Look, frankly, they aren't going to achieve the explosiveness of salesforce.com or become the size of Oracle any time soon.  They aren't wired that way when it comes to sizing or how they market.  But they are consistently improving their product and they have turned the corner on their sales model, making the conversion from direct sales to channel sales complete. Not only that they have an absolutely solid management team and a vision that can be accomplished in conjunction with IBM as a strategic partner.
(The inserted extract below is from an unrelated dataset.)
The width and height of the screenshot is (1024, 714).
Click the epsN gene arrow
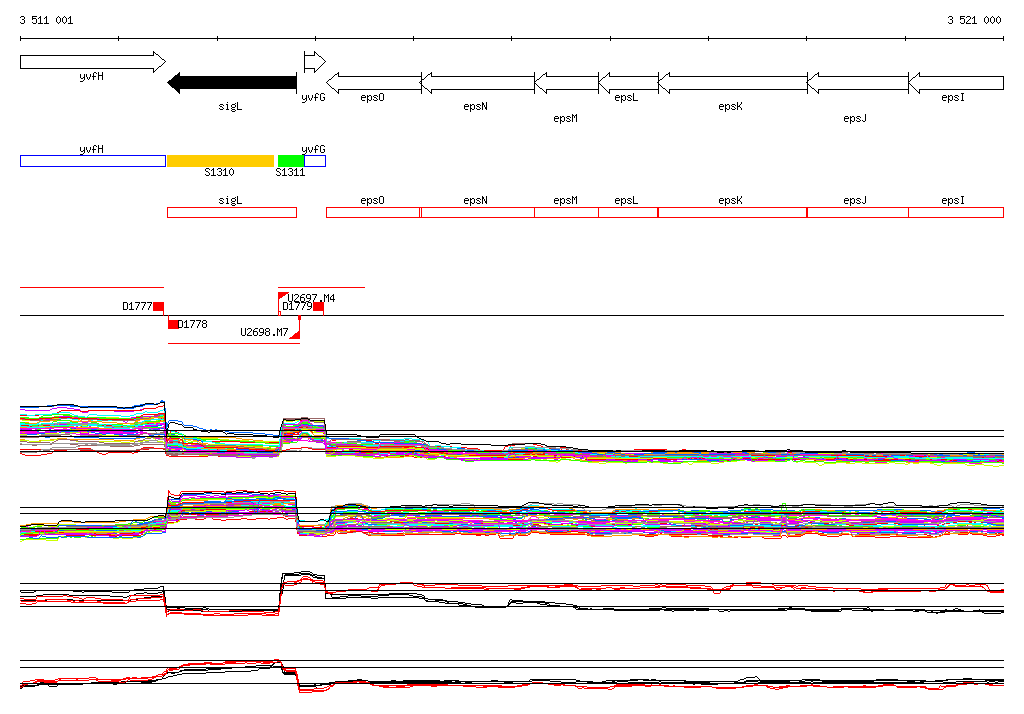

What do they lack?  The product lacks native analytics of any significance. They are missing some of the required social components in their applications and services - with community and social listening/analytics less than table stakes. But they are providing what customers want for the most part.  The IBM partnership is so tight the combination of SugarCRM  and IBM social components as shown by Nigel Beck in his keynote last Monday morning, provides a powerful  platform.

This is a company built for the long haul - not something that three years ago I would have said. I've always liked them and rooted for them, but now, I admire them because they have actually carried out a reasonable, practical strategy for growth and have grown in the bargain. That makes them unusual and also a short list choice for a practitioner looking for a CRM solution that they want to keep for a long while.